--- start of DOCUMENT SECTION ---
The problem with defining culture as the common denominator of Europe is that after the collapse of the Cold War, many of the formally communist countries have now joined the EU. The culture of a country like Czech Republic can never be similar to that of say France or England. Indeed, there are vast differences even between the cultures of France and England and Germany. On the other hand USA is culturally much closer to Europe than some of the East European members of EU. Each one of the member countries of the EU is a separate nation state which has its own unique identity, language, history and culture. Historically, these countries have, at various times, been both enemies and allies. Any talk of cultural similarities between these countries is nothing more than wishful thinking. Also with the increase in the number of asylum seekers and the in-flow of migrant labors from former colonies of France, UK and Netherlands, Europe has become culturally and ethnically much more homogenous than at any point in the history. The cultural definition of Europe gets even more complex when we include the various colonies of the European countries. When France signed the Treaty of Rome, Algeria was still an integral part of France and Spain continues to have possessions in North Africa, Guyana (South America), Martinique and Guadeloupe (Caribbean). The inhabitants of all these places are considered citizens of Europe and payments are made in Euro (Hansen, 2004). Neither are these places geographically in Europe, nor do they have cultures similar to what may be called European culture. Hence cultural similarity can never be the common link between the EU countries and cannot be used as a criterion for new members.
--- end of DOCUMENT SECTION ---
--- start of SOURCE DATA ---
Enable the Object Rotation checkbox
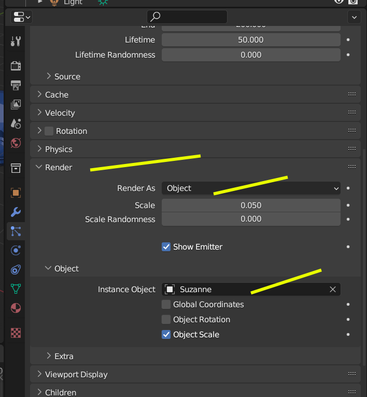Viewport: 367px width, 397px height. pos(166,320)
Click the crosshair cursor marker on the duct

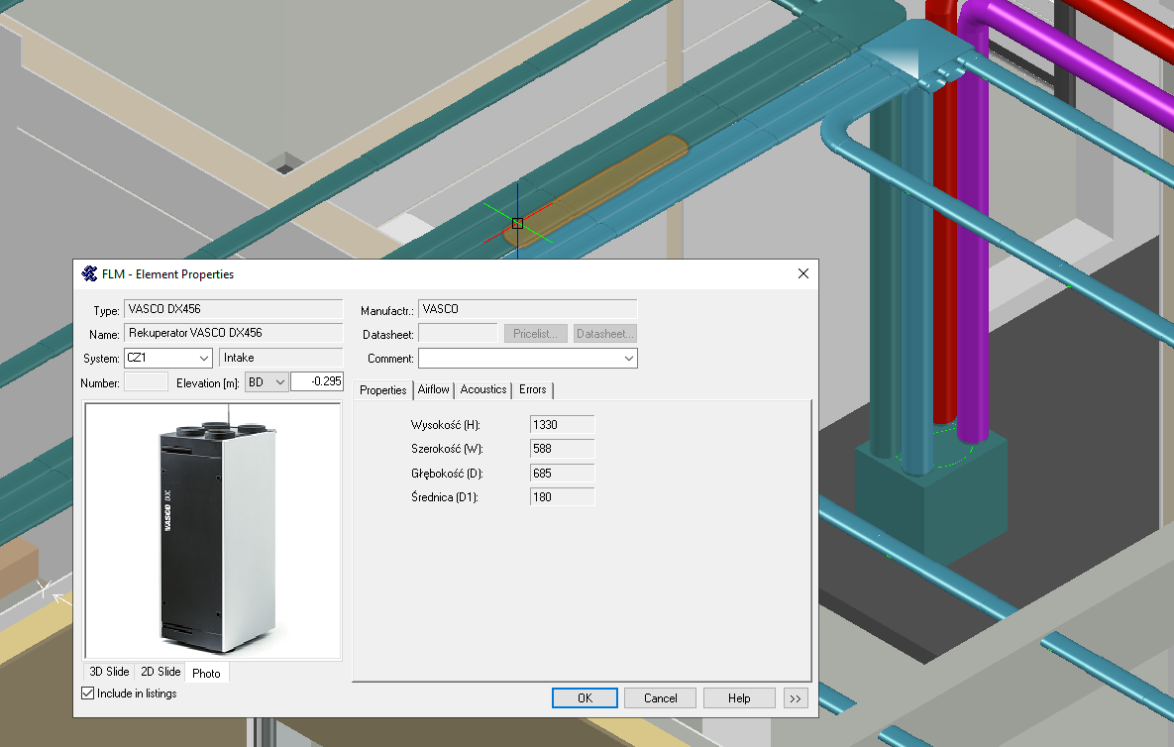(x=517, y=223)
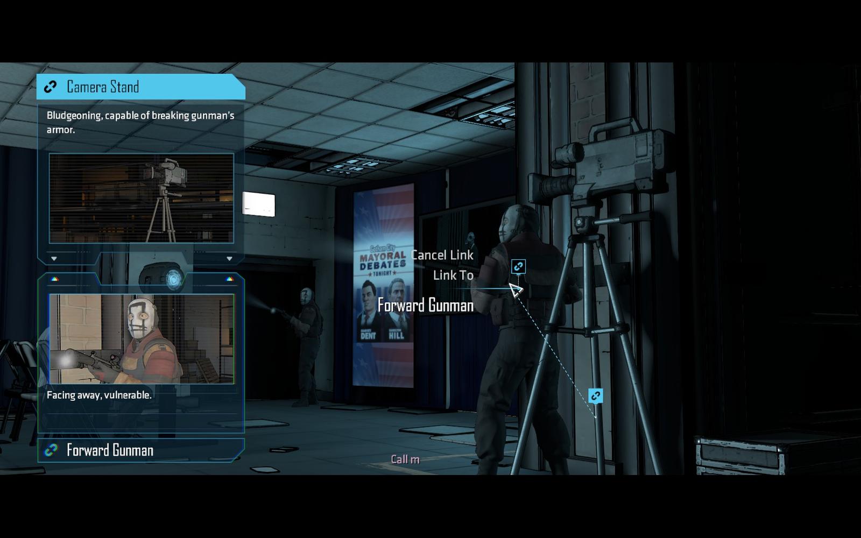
--- end of SOURCE DATA ---
## CHALLENGE
Translate this sentence from the passage on European culture into Spanish: "Historically, these countries have, at various times, been both enemies and allies." The lines above aren't needed for this work.

## SOLUTION TO THIS TASK
Históricamente, estos países han sido, en distintas épocas, tanto enemigos como aliados.